Fast forward a decade, and Harpy's meticulously crafted knowledge graph was shelved like an old vinyl record, replaced by hidden Markov models. These newfangled models could learn from data, rather than relying on human-crafted grammar, and scaled much more efficiently. This shift was part of a broader lesson, one that AI pioneer Richard Sutton dubbed "the bitter lesson." According to Sutton, "general methods that leverage computation are ultimately the most effective, and by a large margin."

But wait, there's more. In 2019, Sutton's essay dropped like a surprise album, just as OpenAI introduced GPT-2, sparking a new wave of enthusiasm for large language models (LLMs). These models, trained with massive computational power, seemed to align perfectly with Sutton's bitter lesson—or did they?

Sutton later clarified that LLMs might actually be a negative example of his principle. Despite their computational prowess, they heavily lean on human-generated text, akin to Harpy's dependency on human knowledge. "We want AI agents that can discover like we can, not which contain what we have discovered," Sutton argues.

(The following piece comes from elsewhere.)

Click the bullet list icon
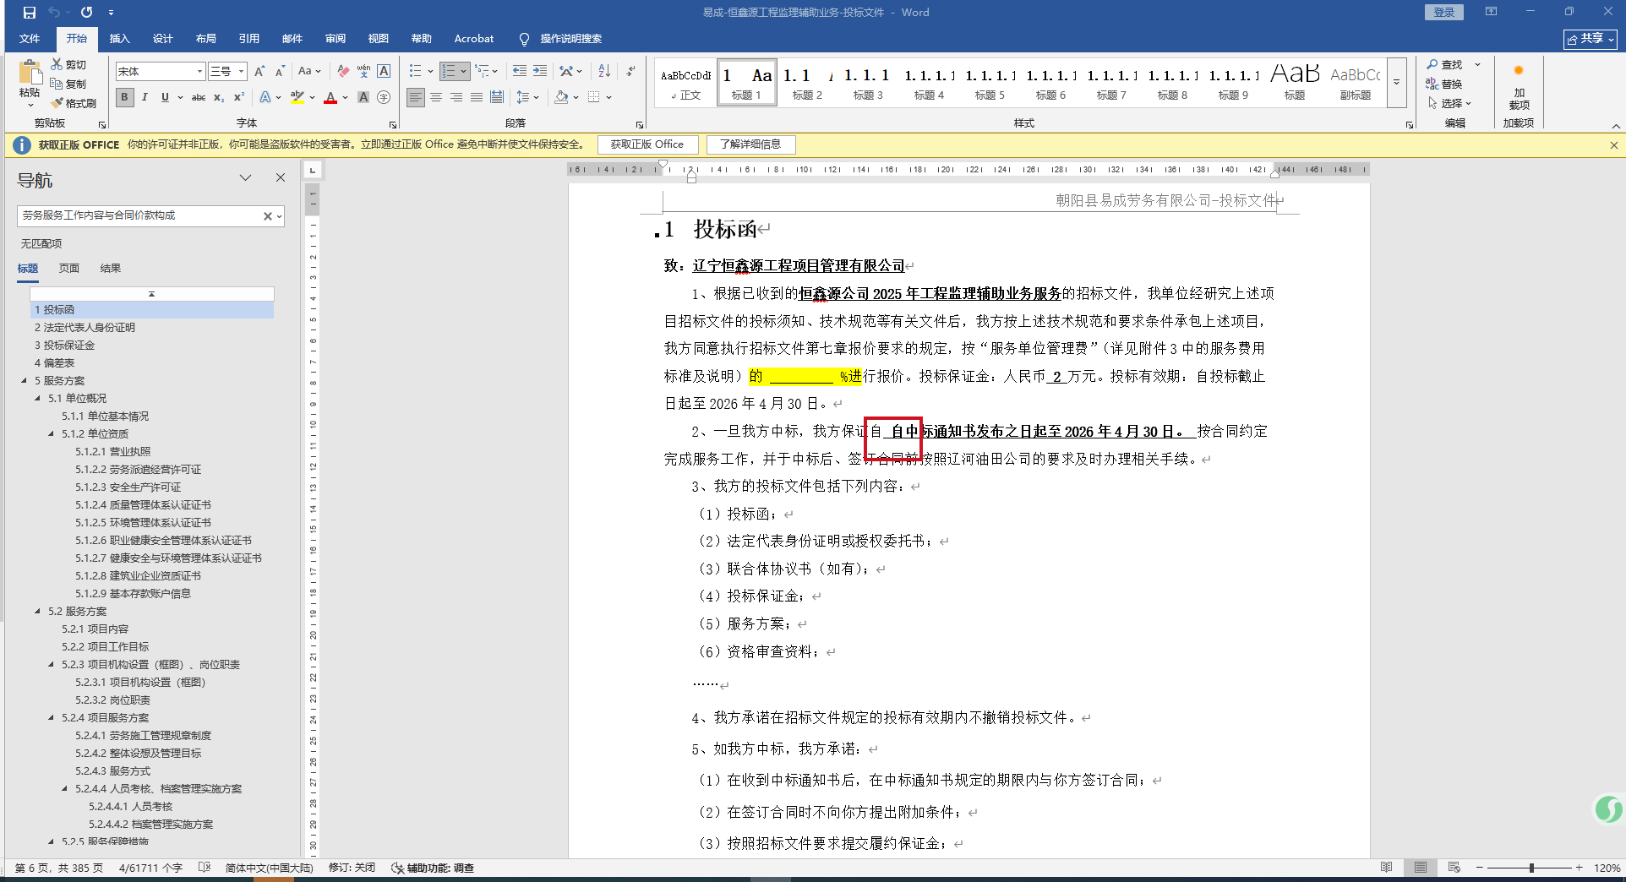The image size is (1626, 882). click(x=415, y=71)
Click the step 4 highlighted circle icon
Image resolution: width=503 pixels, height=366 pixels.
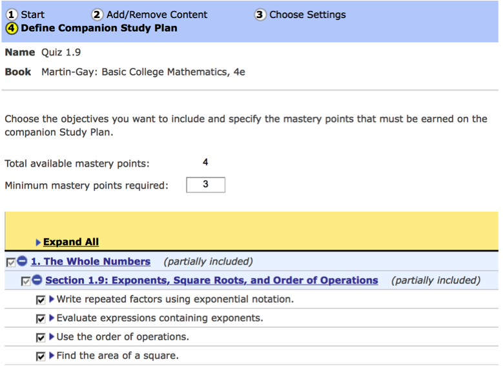[x=11, y=28]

This brings us to the role of reinforcement learning (RL), a method that allows AI to learn from experience, much like how we learn not to touch a hot stove. Google's DeepMind demonstrated RL's potential with AlphaGo, a Go-playing AI that didn't just mimic human strategies but invented its own, playing like an "alien from an alternate dimension."

Despite its success in controlled environments like games, RL's application in the broader world remains a question mark. Sutton and David Silver have posited that we're on the brink of a new era, where AI learns from real-world interactions rather than human input. But let's be honest—until AI can navigate the DMV without a meltdown, the jury's still out.

So where does this leave us? It seems we're caught in the age-old tech cycle of reinvention and repetition. Will LLMs become another Harpy, limited by their reliance on human knowledge? Or will they evolve, leveraging RL to break free from their current constraints?

In the words of The Who: "Meet the new boss, same as the old boss." Or maybe not. Only time, and perhaps a little bit of machine learning, will tell.

— Mike Sullivan